**Task details**. The response should contain only those lines of the entries below that include the string "each".

**Saved data entries**.
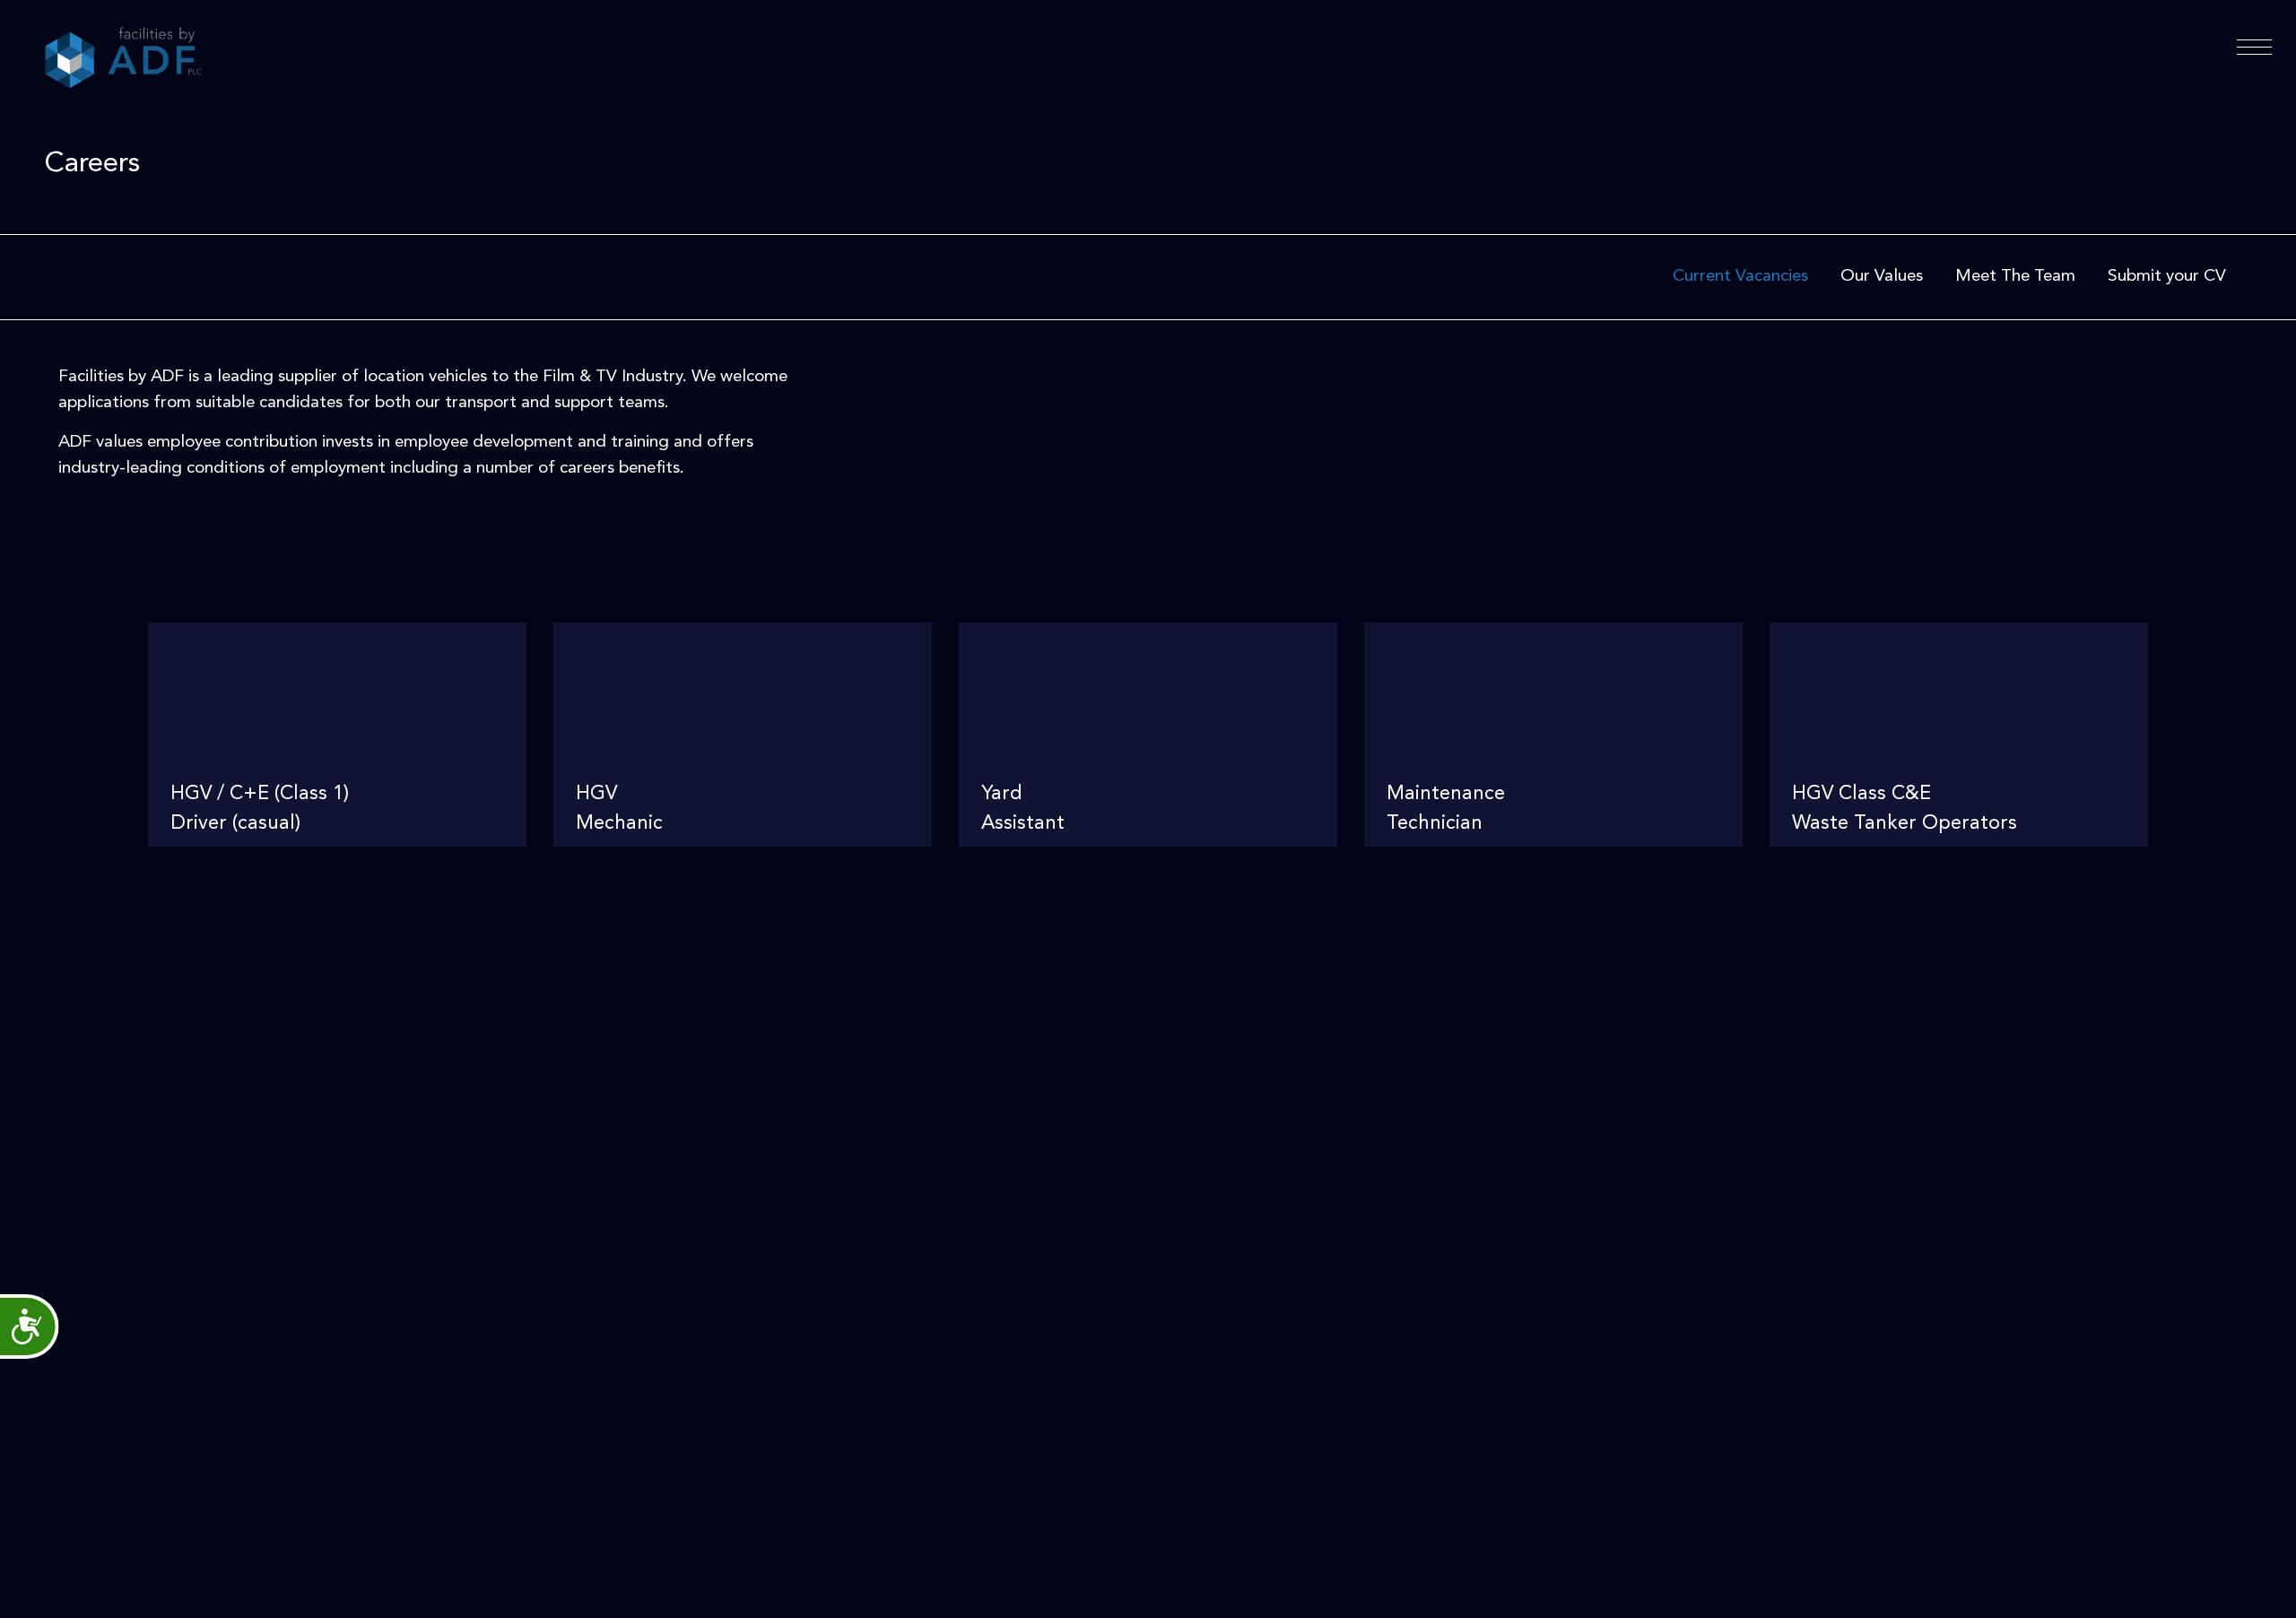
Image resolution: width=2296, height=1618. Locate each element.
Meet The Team (2015, 276)
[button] (2254, 47)
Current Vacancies (1740, 276)
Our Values (1881, 276)
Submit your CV (2167, 276)
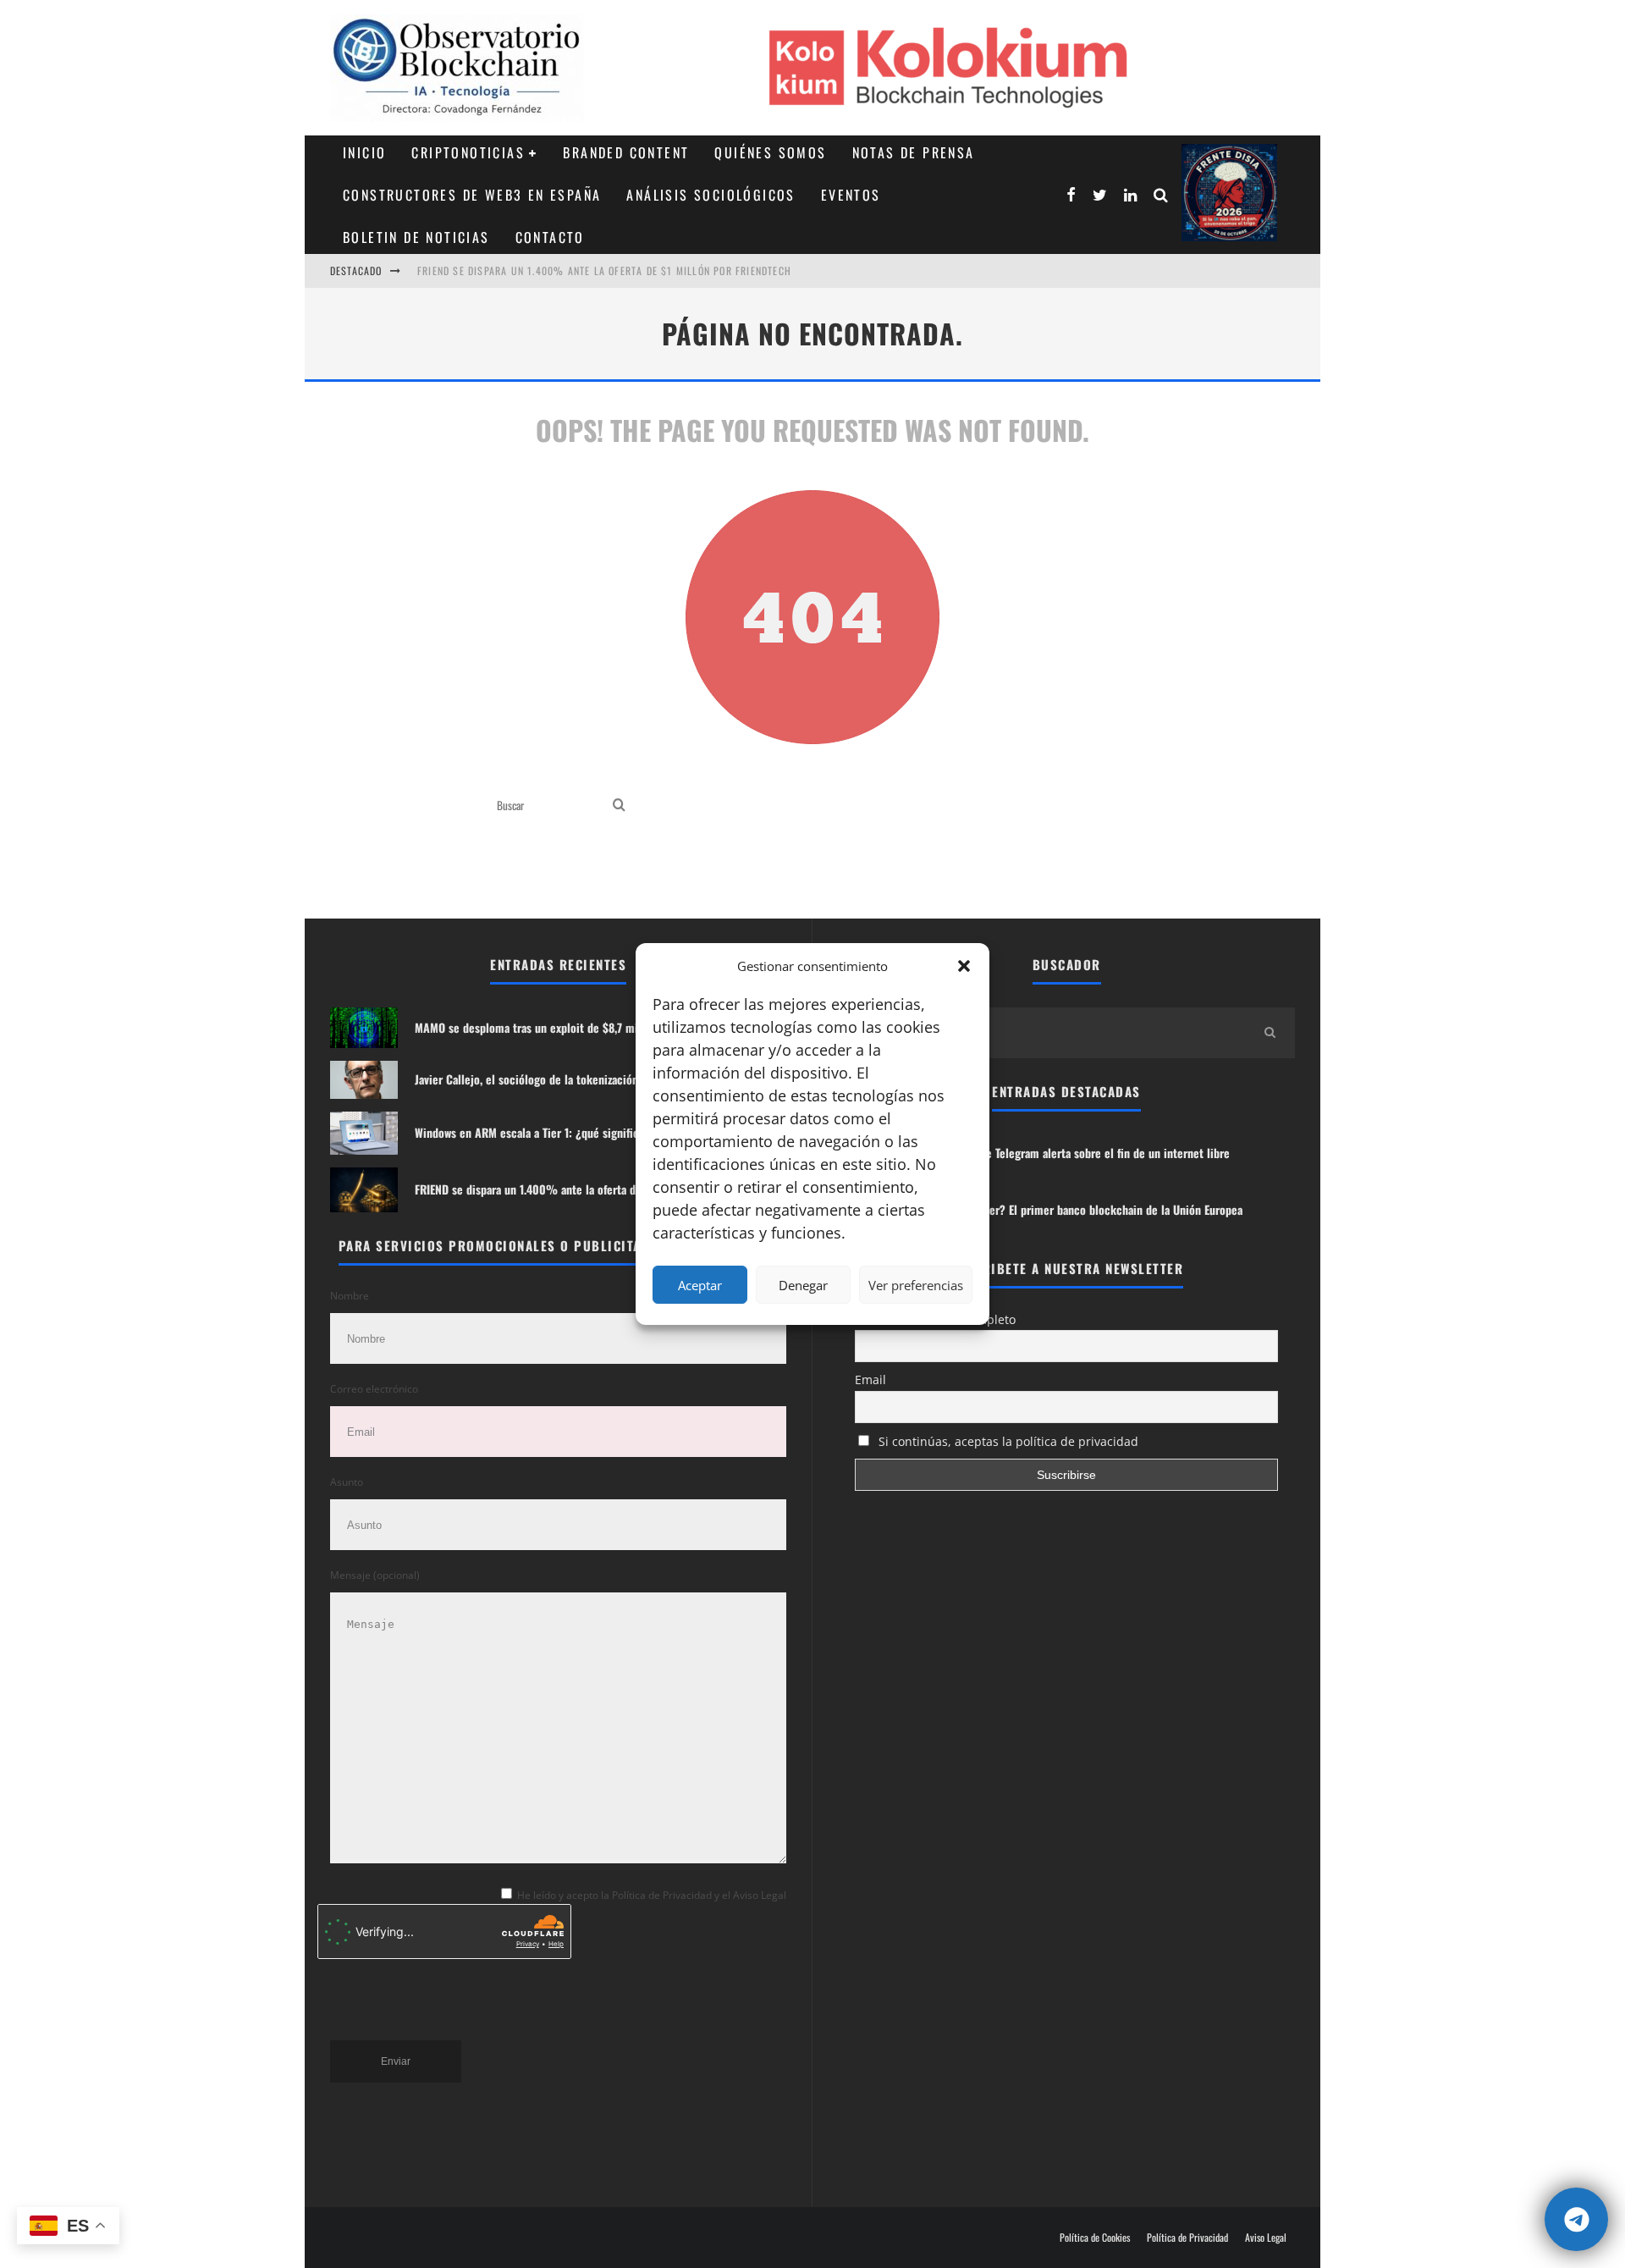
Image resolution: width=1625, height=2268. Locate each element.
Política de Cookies (1095, 2237)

**Solution to this task**.
Image resolution: width=2296, height=1618. Locate each element.
Image resolution: width=1625, height=2268. Locate each element.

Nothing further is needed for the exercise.